En mi pueblo de Fasgar se trabajaba igual que en todos los pueblos, pero con mucha alegría.
Me acuerdo de las majas. Cuando se majaba el pan de centeno y trigo, ¡qué alegría!, se juntaban todas las familias y un día se majaba para unos y otro día para otros, hasta que se terminaba. Primero, en la era se tendían los manojos abiertos, para que el sol los calentara y saliera mejor el grano. Luego se majaban con los piertigos. Dos parejas de mujeres iban majando delante, se llamaba “la perrina”, y luego detrás iban otras dos parejas de hombres, que eran “el perrón”. Se pasaba una vez, se le daba la vuelta y luego se pasaba otra.
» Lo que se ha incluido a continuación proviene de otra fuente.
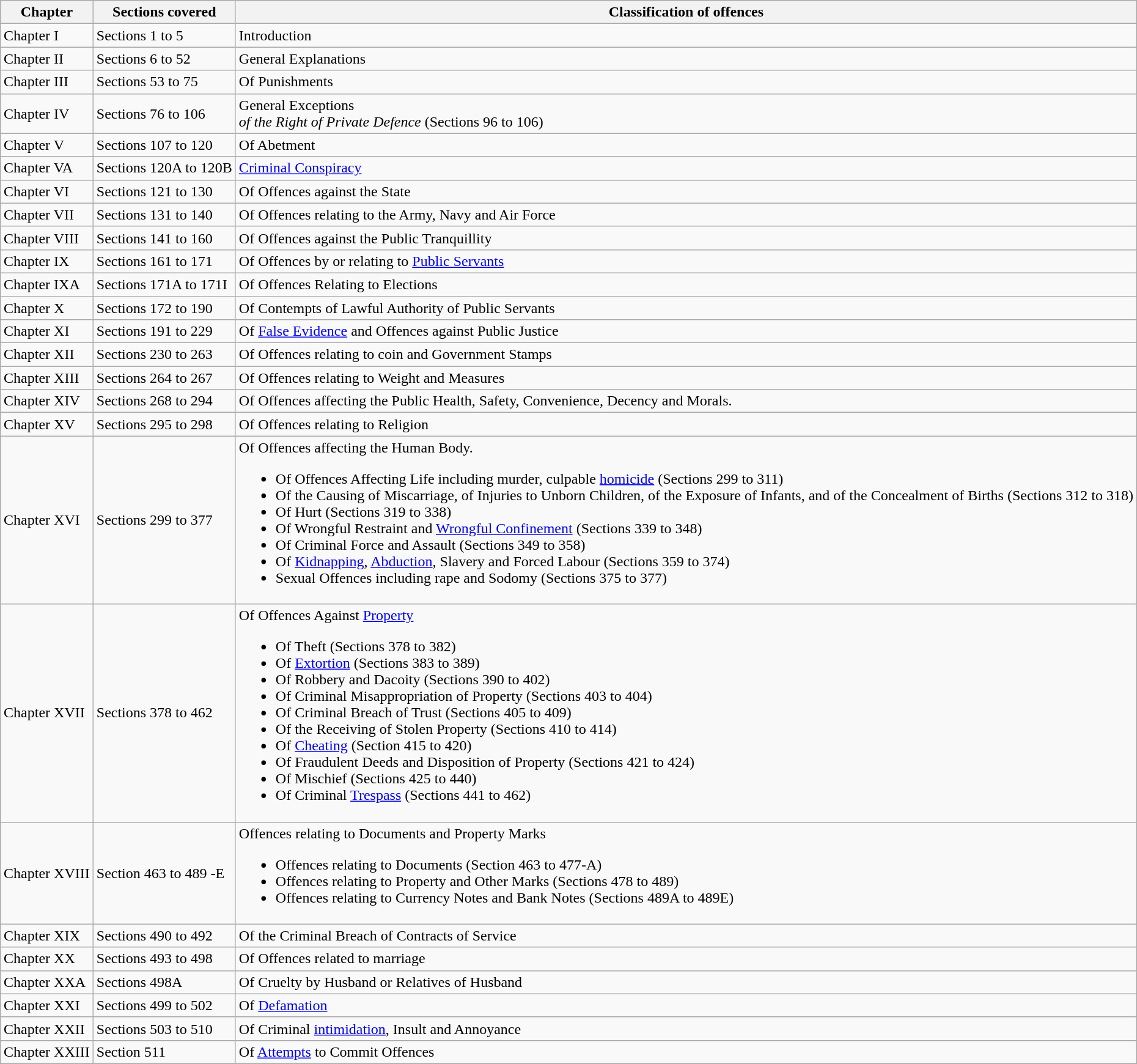
Sections 378 to 462 (164, 713)
Of False Evidence and Offences against Public Justice (686, 331)
Chapter (47, 12)
Chapter VI (47, 191)
Sections 120A to 120B (164, 168)
Chapter V (47, 145)
Sections 1 to 5 (164, 35)
Sections 264 to 267 (164, 378)
Sections 230 to 263 (164, 355)
Of Punishments (686, 82)
Chapter XXI (47, 1005)
Of Offences relating to coin and Government Stamps (686, 355)
Of Offences relating to the Army, Navy and Air Force (686, 215)
Chapter XVIII (47, 873)
Of Offences relating to Weight and Measures (686, 378)
Chapter VII (47, 215)
Sections 171A to 171I (164, 284)
Chapter VA (47, 168)
Of Abetment (686, 145)
Sections 499 to 502 (164, 1005)
Of the Criminal Breach of Contracts of Service (686, 935)
Sections 107 to 120 (164, 145)
Of Offences against the Public Tranquillity (686, 238)
Chapter III (47, 82)
Chapter XX (47, 959)
Of Offences relating to Religion (686, 424)
Chapter I (47, 35)
Chapter XXII (47, 1028)
Chapter X (47, 307)
Chapter IV (47, 114)
Chapter VIII (47, 238)
Of Offences affecting the Public Health, Safety, Convenience, Decency and Morals. (686, 401)
Of Attempts to Commit Offences (686, 1051)
Sections 490 to 492 (164, 935)
Of Contempts of Lawful Authority of Public Servants (686, 307)
Sections 493 to 498 (164, 959)
Sections 172 to 190 (164, 307)
Chapter IXA (47, 284)
Classification of offences (686, 12)
Sections 498A (164, 982)
General Explanations (686, 59)
Of Offences by or relating to Public Servants (686, 261)
Introduction (686, 35)
Sections 503 to 510 (164, 1028)
Chapter XIX (47, 935)
Sections 53 to 75 (164, 82)
Chapter XXA (47, 982)
Sections 191 to 229 (164, 331)
Chapter XV (47, 424)
Of Offences against the State (686, 191)
Sections 76 to 106 (164, 114)
Chapter XVII (47, 713)
Of Offences related to marriage (686, 959)
Sections 161 to 171 (164, 261)
Sections 295 to 298 (164, 424)
Criminal Conspiracy (686, 168)
Sections covered (164, 12)
Sections 121 to 130 (164, 191)
Section 463 to 489 -E (164, 873)
Sections 6 to 52 (164, 59)
Sections 268 to 294 (164, 401)
Section 511 (164, 1051)
Of Cruelty by Husband or Relatives of Husband (686, 982)
General Exceptionsof the Right of Private Defence (Sections 96 to 106) (686, 114)
Chapter XXIII (47, 1051)
Chapter XIII (47, 378)
Of Offences Relating to Elections (686, 284)
Sections 299 to 377 (164, 520)
Sections 141 to 160 (164, 238)
Chapter XI (47, 331)
Chapter XII (47, 355)
Chapter II (47, 59)
Chapter IX (47, 261)
Chapter XIV (47, 401)
Chapter XVI (47, 520)
Sections 131 to 140 (164, 215)
Of Criminal intimidation, Insult and Annoyance (686, 1028)
Of Defamation (686, 1005)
Se escogía la paja mejor para los techos de los pajares, que ahora ya no queda ninguno. Y la otra era para el ganado. El grano lo echábamos al aire, para que quedara limpio para llevarlo al molino y tener harina para amasar.
Pero a mí, ¡mucho me prestaban las majas en el mes de agosto! A las diez de la mañana, la casa que tenía la maja llevaba a la era la bota del vino, unas ensaladas de lechuga, pan, manteca y queso. ¡Aquello sabía a gloria!, porque, ¡como no había mucho más! Los pequeños cantábamos, trabajábamos, lo que dijeran los mayores, porque a mí siempre me parecieron cosas muy importantes. Se lo cuento hoy a mis nietos. A veces me escuchan y otras veces me dicen que de aquella “eran otros tiempos”.
Ahora les gusta todo lo moderno, la innovación, las consolas, los teléfonos móviles, el coche eléctrico. También a mí. Pero, ¿no creen que también se les debería explicar todo esto? Sin pensar que se estaba volviendo hacia atrás, porque sabiendo hacer de todo, si se necesitara, no les costaría tanto trabajo.